Iranian students form a human chain around the uranium conversion facility, outside Isfahan, in a show of support for Iran's decision to reopen the plant 16 August 2005. Iran's new nuclear policy chief, the hardliner Ali Larijani, said Tehran will press on with ultra-sensitive fuel cyle work while continuing talks with the European Union, in comments published today. AFP Photo/Atta Kenare.

Vienna (AFP) Aug 19, 2005
The UN nuclear agency has concluded that highly enriched uranium particles found in Iran were from imported equipment and not from Iran's own activities, diplomats said Friday.

The presence of the particles was a possible sign that Iran was working on enrichment techniques that could have produced weapons-grade fissile material.

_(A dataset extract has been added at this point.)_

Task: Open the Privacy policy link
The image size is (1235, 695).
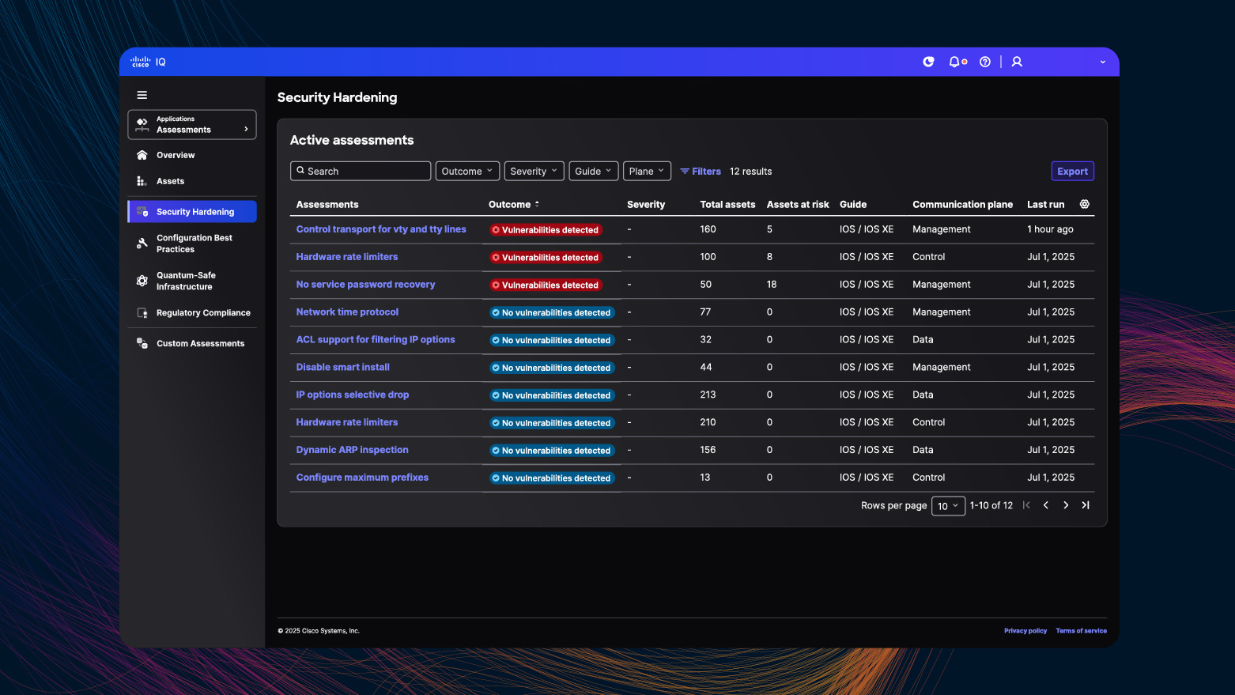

The International Atomic Energy Agency (IAEA) has since February 2003 been investigating Iran on US charges that the Islamic Republic, which says its nuclear program is a peaceful effort to generate electricity, is secretely developing atomic weapons.

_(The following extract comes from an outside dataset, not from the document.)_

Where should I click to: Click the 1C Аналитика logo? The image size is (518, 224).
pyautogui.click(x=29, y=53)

The latest finding "will be seen by those in favor of Iran as another checkmark in their column" to back up Tehran's rebuttals of the US charges, a diplomat close to the IAEA said.

The finding is to be included in an IAEA report September 3 on Iran's compliance with international nuclear safeguards.

The IAEA declined to comment.

At stake is whether the EU is to resume talks with Iran on getting guarantees that the Islamic Republic is not trying to make nuclear weapons. Failing this, the EU could ask the IAEA to bring Iran before the UN Security Council for possible sanctions.

The IAEA has for several months been carrying out sampling of uranium traces on centrifuge parts that Pakistan had shipped to the agency to comparethem with particles found on centrifuge parts Iran had acquired from the black market, allegedly from Pakistan.

"The conclusion shows the highly enriched uranium appears to emanate from Pakistan," the diplomat said.

But the diplomat said the results of tests on cases of low enriched uranium (LEU) contamination, which is below weapons-grade and are also being examined by the IAEA, were "murky" and that the "LEU issue will probably never be solved."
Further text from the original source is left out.